(Pointing data for screenshots and pages)
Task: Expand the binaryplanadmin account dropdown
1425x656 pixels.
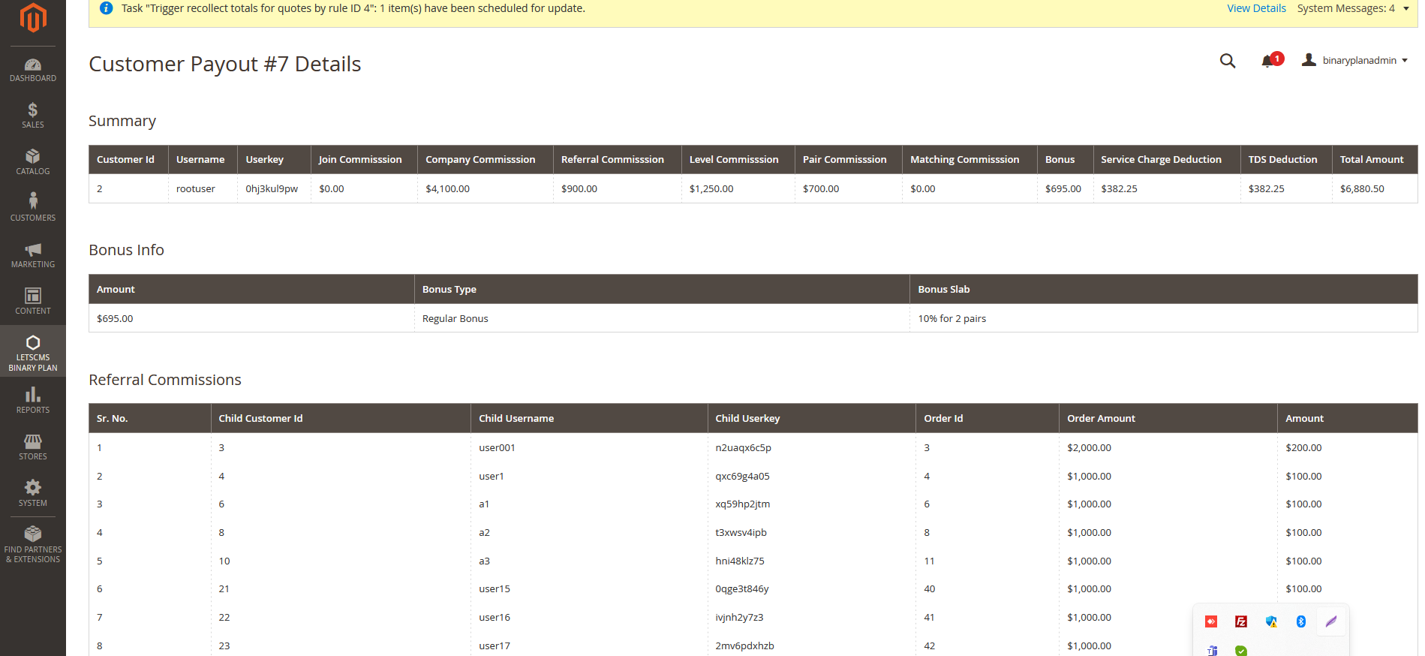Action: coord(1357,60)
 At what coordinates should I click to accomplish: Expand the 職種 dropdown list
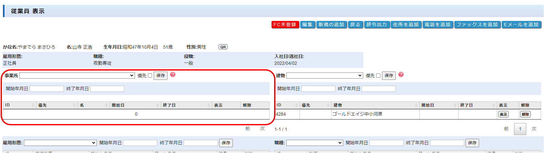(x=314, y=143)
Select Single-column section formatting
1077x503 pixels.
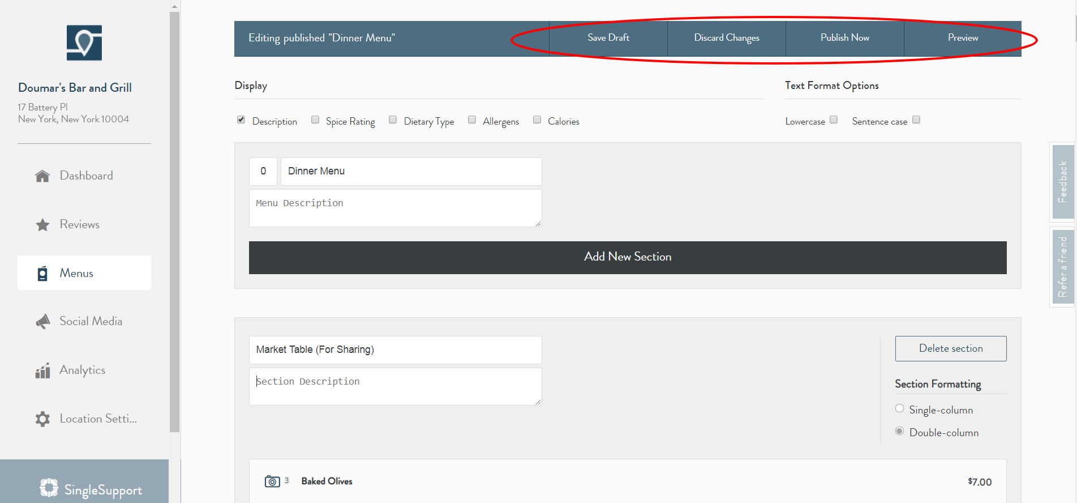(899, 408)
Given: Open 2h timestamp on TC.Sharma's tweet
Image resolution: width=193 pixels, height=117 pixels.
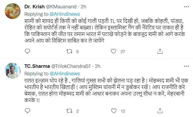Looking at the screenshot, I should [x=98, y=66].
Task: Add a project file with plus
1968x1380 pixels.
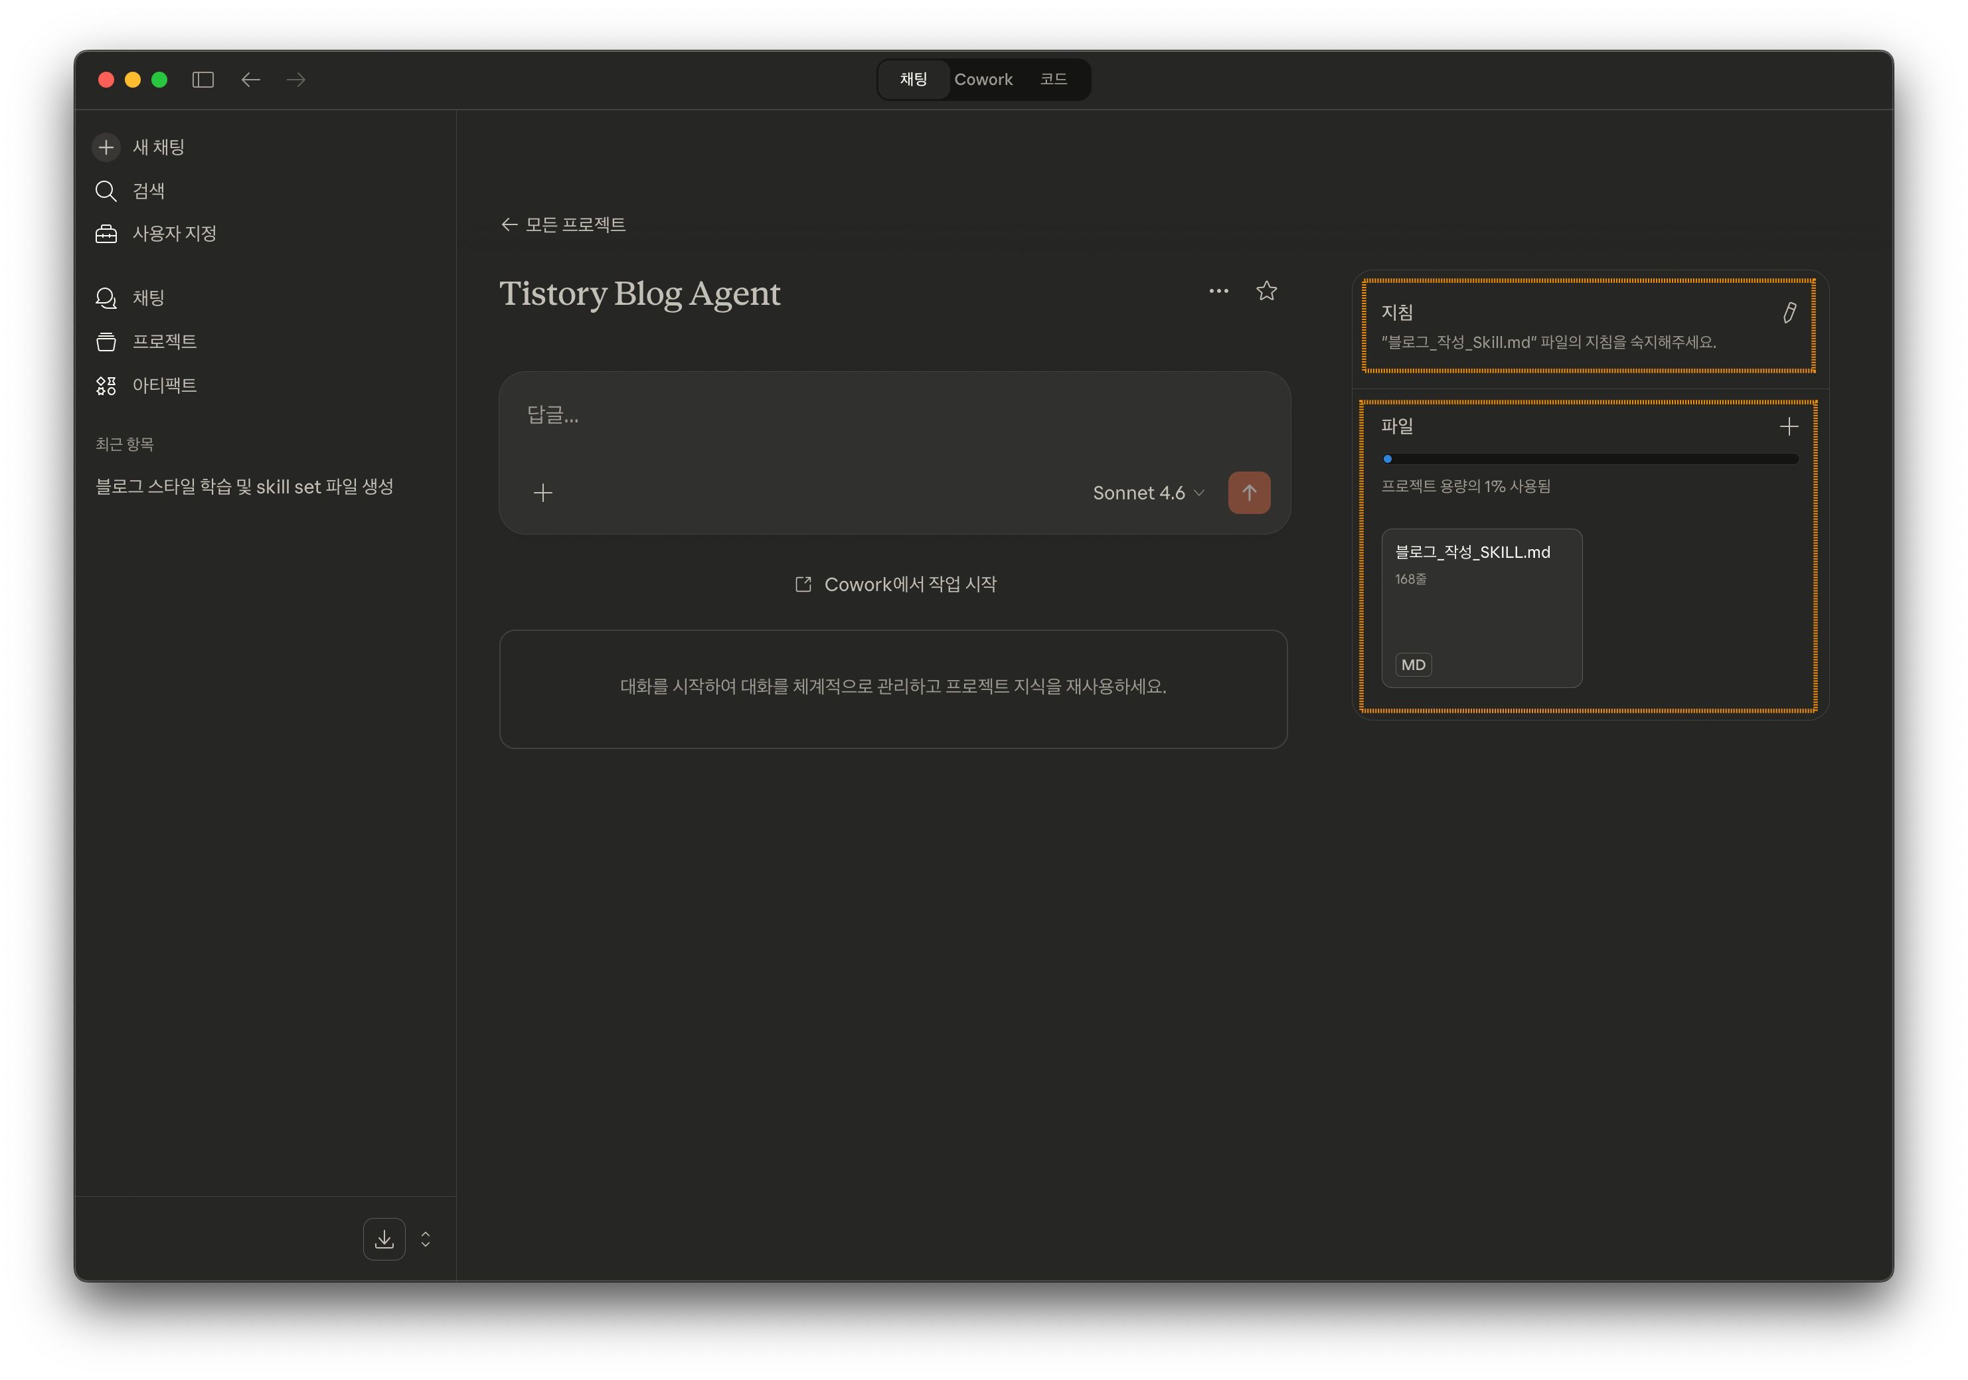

--

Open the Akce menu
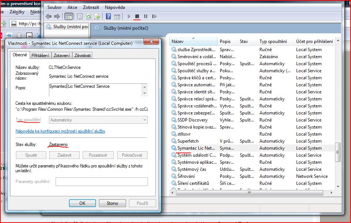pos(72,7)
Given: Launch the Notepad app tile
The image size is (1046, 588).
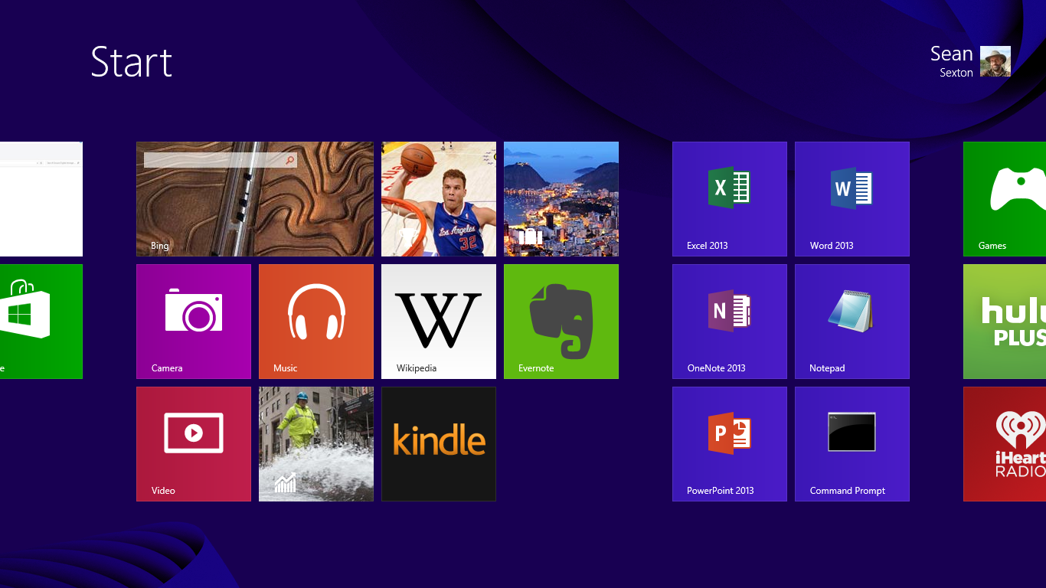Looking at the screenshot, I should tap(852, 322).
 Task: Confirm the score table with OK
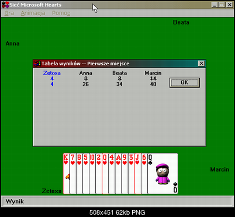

THE TASK: Rewrite the data from the line with "Open the Akce menu" to the line with "Task: Confirm the score table with OK", swapping "Notepad" for "Calculator" and leaving everything else unchanged. Omit the pictures from your answer.

RESULT FOR THIS TASK:
Open the Akce menu
pos(72,7)
Given: Launch the Calculator app tile
The image size is (1046, 588).
Looking at the screenshot, I should tap(852, 322).
 Task: Confirm the score table with OK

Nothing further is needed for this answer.